** Instructions to follow **
Find the word "chart" in the data, then copy each line where it is found.
Extracted material START
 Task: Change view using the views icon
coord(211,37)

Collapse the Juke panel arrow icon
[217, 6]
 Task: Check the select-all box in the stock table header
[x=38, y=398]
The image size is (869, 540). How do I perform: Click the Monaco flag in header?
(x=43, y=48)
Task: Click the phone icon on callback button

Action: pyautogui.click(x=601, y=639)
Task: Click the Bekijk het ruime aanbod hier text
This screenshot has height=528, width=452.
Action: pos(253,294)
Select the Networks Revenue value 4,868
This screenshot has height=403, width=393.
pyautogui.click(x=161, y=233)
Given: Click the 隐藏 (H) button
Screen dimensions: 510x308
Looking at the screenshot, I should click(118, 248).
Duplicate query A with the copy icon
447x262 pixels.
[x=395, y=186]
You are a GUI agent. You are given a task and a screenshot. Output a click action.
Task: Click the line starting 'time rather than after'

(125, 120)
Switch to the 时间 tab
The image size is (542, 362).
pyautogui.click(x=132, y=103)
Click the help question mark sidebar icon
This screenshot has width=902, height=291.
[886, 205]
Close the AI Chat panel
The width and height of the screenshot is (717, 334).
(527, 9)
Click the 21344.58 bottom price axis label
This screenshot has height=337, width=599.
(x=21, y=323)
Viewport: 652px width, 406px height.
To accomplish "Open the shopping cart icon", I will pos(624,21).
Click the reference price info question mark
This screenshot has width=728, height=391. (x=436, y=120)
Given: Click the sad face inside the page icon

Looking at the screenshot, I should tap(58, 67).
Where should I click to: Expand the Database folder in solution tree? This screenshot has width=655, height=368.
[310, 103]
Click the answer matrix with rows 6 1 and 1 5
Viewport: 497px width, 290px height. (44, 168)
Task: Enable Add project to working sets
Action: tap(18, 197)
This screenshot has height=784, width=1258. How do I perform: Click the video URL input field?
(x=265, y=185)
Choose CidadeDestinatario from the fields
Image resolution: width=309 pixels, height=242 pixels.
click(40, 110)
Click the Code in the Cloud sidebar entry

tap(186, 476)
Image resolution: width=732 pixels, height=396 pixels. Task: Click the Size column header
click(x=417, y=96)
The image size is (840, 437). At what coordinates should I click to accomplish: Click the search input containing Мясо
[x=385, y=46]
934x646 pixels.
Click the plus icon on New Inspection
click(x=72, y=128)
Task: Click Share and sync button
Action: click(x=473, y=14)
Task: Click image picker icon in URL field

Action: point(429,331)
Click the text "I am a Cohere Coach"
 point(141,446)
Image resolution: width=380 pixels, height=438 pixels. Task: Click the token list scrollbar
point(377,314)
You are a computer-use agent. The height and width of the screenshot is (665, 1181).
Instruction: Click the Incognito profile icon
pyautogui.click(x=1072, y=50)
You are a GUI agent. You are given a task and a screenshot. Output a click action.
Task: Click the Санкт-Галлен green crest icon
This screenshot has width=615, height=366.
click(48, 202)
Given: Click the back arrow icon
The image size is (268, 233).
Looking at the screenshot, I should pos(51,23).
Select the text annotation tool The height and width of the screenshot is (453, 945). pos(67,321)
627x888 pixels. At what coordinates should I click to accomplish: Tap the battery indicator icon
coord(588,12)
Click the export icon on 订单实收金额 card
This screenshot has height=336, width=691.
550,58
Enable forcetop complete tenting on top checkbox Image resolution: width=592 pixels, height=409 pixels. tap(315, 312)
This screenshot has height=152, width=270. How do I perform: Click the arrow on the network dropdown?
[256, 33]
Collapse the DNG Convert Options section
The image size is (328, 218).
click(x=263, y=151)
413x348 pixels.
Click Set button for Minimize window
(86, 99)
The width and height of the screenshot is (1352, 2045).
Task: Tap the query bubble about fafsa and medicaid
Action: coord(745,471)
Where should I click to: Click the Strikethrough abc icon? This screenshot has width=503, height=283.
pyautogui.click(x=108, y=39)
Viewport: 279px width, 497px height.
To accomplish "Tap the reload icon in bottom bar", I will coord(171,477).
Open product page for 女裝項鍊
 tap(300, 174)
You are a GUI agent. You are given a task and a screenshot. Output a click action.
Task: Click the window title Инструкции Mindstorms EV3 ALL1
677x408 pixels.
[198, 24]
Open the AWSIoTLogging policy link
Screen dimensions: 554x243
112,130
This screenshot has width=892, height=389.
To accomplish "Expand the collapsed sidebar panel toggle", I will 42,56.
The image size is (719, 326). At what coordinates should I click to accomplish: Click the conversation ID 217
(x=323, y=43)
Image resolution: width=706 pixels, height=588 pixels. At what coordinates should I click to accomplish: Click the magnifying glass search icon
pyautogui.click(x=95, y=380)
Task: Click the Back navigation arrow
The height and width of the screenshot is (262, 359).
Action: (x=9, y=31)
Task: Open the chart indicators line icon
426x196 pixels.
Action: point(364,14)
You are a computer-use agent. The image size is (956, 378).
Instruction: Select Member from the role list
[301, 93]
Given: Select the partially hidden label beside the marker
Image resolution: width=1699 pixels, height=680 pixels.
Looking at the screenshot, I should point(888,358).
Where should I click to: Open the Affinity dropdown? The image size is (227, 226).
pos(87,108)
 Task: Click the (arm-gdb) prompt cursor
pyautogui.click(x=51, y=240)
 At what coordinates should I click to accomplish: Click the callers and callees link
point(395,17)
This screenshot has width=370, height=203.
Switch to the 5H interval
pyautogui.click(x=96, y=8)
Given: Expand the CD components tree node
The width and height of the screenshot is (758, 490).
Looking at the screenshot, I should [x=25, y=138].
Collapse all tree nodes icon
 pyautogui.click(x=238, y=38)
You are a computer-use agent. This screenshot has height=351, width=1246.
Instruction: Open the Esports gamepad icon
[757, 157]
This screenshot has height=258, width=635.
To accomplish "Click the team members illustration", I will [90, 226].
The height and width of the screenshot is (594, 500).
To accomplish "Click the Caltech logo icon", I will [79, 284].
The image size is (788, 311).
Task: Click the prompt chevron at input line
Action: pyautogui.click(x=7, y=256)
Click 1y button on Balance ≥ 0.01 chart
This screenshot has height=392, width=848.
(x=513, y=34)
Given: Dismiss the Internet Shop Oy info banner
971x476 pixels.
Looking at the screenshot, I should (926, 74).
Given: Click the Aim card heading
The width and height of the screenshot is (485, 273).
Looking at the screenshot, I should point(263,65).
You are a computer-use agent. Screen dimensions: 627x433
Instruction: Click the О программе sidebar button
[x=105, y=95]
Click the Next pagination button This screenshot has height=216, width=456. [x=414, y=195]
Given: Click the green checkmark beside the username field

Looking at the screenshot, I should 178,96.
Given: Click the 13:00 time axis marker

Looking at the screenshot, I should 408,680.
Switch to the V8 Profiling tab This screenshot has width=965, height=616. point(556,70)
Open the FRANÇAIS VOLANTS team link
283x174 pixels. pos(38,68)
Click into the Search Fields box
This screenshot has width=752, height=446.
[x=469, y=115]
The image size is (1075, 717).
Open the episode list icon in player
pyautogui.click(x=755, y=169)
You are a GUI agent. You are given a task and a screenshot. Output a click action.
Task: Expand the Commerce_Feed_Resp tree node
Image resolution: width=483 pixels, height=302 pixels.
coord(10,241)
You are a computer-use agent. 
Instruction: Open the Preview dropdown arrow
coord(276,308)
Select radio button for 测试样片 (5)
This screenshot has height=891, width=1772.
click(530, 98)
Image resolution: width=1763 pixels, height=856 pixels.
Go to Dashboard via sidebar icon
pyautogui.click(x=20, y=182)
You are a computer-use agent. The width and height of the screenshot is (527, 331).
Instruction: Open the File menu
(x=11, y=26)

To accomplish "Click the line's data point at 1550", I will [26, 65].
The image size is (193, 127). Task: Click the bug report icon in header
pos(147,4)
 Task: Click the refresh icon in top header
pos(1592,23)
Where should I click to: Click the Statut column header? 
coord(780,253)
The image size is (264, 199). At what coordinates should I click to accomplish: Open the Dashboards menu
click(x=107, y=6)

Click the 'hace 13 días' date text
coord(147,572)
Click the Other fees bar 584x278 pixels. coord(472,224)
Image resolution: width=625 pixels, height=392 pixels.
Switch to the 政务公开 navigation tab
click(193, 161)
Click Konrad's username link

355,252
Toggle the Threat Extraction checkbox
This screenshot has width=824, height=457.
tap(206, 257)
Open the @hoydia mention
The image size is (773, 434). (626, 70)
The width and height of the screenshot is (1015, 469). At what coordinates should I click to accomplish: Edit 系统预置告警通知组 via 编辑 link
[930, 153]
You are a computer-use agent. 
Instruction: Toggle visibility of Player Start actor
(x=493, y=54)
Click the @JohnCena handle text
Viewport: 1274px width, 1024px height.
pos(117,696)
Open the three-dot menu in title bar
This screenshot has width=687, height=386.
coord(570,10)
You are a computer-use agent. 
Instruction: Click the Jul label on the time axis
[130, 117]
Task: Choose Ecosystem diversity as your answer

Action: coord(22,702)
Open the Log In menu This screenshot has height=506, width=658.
Extracted material END
** Written response **
Task: Open the chart indicators line icon
Click 1y button on Balance ≥ 0.01 chart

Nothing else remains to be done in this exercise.